New-York city, 1932, l’extension industrielle et capitaliste bat son plein, l’essor semble inexorable. Nombreux sont les migrants, notamment européens, venus chercher du travail aux Etats-Unis. Parmi eux, Ryan et Giant, deux irlandais trimant sur l’édification de gratte-ciel, boulot ô combien périlleux. Ryan, le rigolo, petit et mince, bavard, tête en l’air. Giant est son exact opposé : immense, costaud, profil d’armoire à glace, triste, tourmenté, taiseux, renfrogné, précis. Ils font équipe sur le chantier et une amitié va même naître, avec en toile de fond la femme de Ryan qui écrit des lettres à son mari, sans réponse, et un Giant qui les intercepte. C’est alors qu’une tragédie se produit.
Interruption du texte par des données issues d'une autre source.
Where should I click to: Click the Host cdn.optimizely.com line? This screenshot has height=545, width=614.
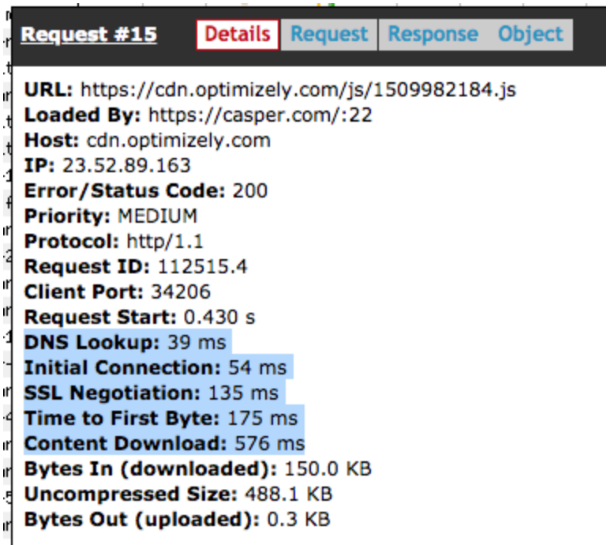coord(148,141)
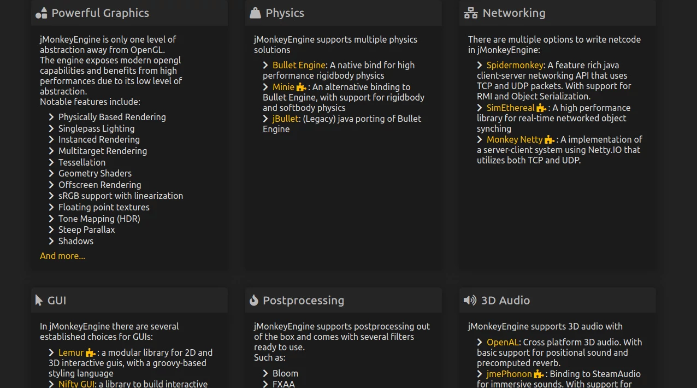Click the chevron before Bloom
The image size is (697, 388).
pyautogui.click(x=265, y=373)
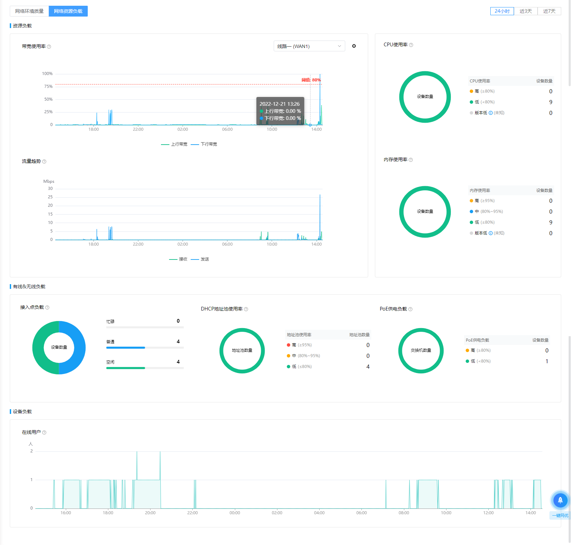The width and height of the screenshot is (571, 545).
Task: Click help icon next to 流量趋势
Action: point(44,162)

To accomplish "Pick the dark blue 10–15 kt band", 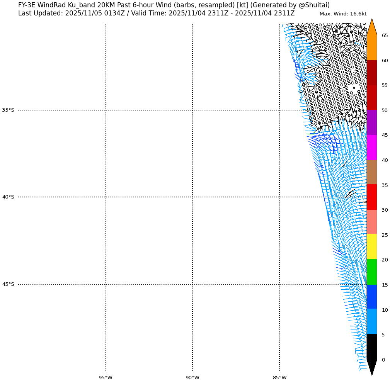I will 371,297.
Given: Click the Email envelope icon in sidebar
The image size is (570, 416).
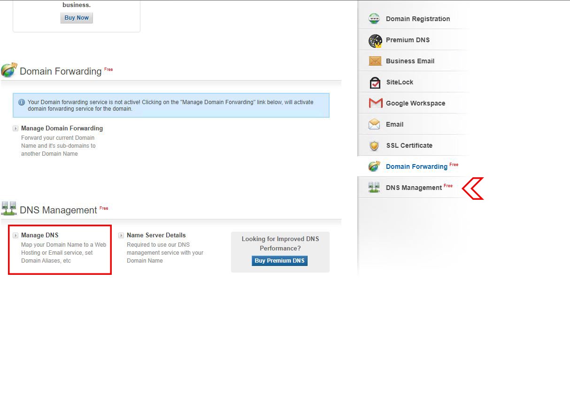Looking at the screenshot, I should click(374, 124).
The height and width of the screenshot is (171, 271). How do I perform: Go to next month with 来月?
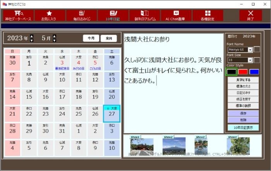pyautogui.click(x=109, y=38)
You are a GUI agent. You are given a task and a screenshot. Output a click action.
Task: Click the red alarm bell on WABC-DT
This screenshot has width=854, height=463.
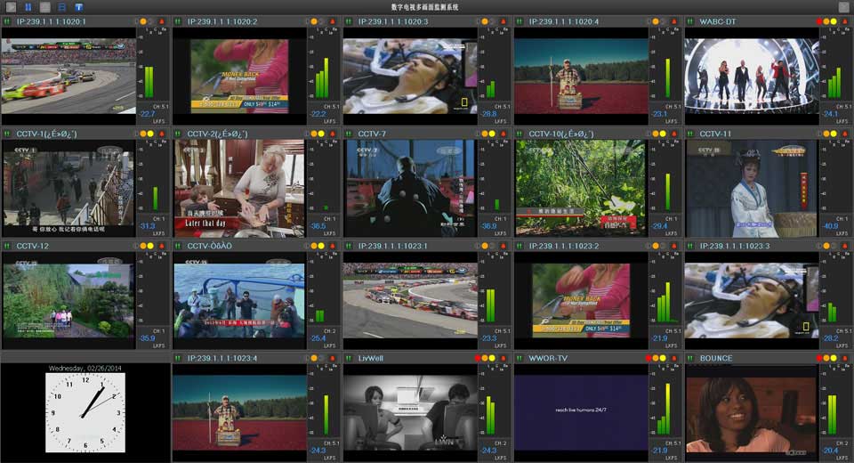pos(845,21)
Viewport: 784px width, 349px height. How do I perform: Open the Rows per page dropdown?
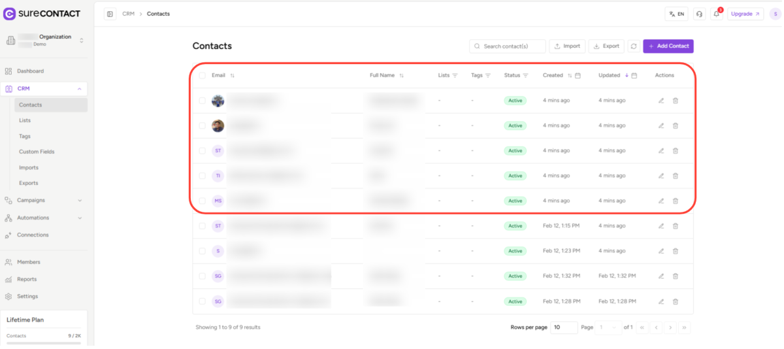coord(564,327)
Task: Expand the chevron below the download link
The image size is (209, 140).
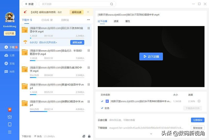Action: click(151, 134)
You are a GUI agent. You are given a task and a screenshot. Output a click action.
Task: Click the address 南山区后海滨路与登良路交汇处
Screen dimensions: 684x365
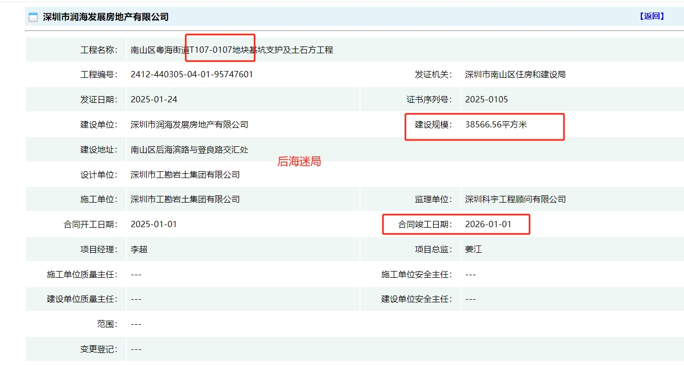[189, 150]
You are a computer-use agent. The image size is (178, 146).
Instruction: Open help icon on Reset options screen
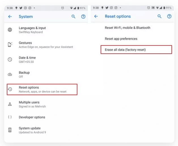coord(169,16)
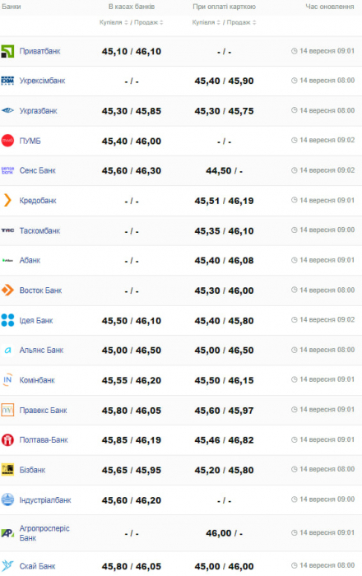Click the Скай Банк bird logo

(x=7, y=565)
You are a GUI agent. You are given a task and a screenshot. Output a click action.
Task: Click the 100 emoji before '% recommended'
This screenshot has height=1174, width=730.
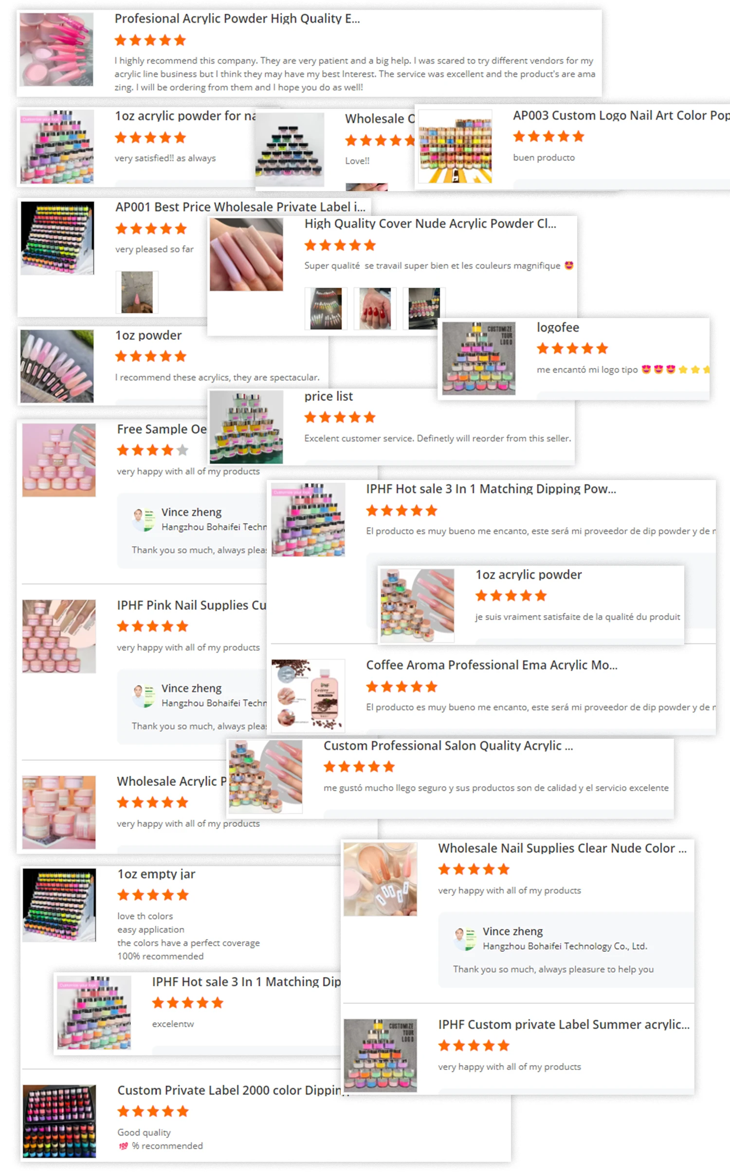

Si Ryan peut vaguement faire penser au personnage maigrichon de Laurel et Hardy, Giant évoque le Lennie du chef d’œuvre de STEINBECK « Des souris et des hommes ». Frappant. Mais cette BD en deux volumes n’est pas qu’une histoire d’amitié, loin de là. En effet, 1932 c’est la crise, trois ans après le crash boursier ayant entraîné de nombreuses faillites. C’est aussi l’époque de la toute puissance de la firme ROCKFELLER (le bâtiment en construction dans cette BD étant le Rockefeller Center), des ouvriers payés à coups de lance-pierres, surtout s’ils sont étrangers. En Europe c’est aussi la montée du nazisme avec des manifestations jusqu’aux Etats-Unis.

Le fait que les deux héros de ce récit soient irlandais n’est pas anodin, l’I.R.A. va jouer un rôle (je ne peux vous en dévoiler plus).

Cette BD du franco-québécois MIKAEL est une petite merveille : l’atmosphère des années
30 est brillamment restituée, les couleurs ne sont pas agressives, plutôt sur un ton marron passé, le scénario est très convaincant. C’est aussi le processus de construction des gratte-ciel que l’on suit page après page. Bien sûr on pense à STEINBECK (surtout « Les raisins de la colère »), Upton SINCLAIR, Jack LONDON et quelques autres.

L’auteur n’oublie pas le petit clin d’œil à cette photo qui a fait le tour du monde : onze ouvriers assis sur une immense poutre d’acier, en équilibre dans le vide, tout le monde s’en souvient. « Giant », c’est un peu l’épopée de cette photo, tout ce qui s’est passé autour, les accidents, les morts, la misère, la solidarité ouvrière, la faim, mais aussi la bonne humeur entre camarades. C’est enfin l’émergence sans fin de la compétition des buildings touchant le ciel, le début de cette folie de l’homme construisant par empilement pour ne pas trop perdre de place au sol, on ne sait jamais, des fois que les places laissées vacantes puissent être constructibles à leur tour et rapporter d’autant plus. « Giant », c’est un peu l’héritier de la littérature prolétarienne d’avant la deuxième guerre mondiale, c’est tout simplement superbe.

Ne pouvant pas trop entrer dans l’histoire proprement dite (chaque vignette ayant son importance), je vous laisse découvrir ce diptyque social et politique sorti en 2017 et 2018 chez Dargaud.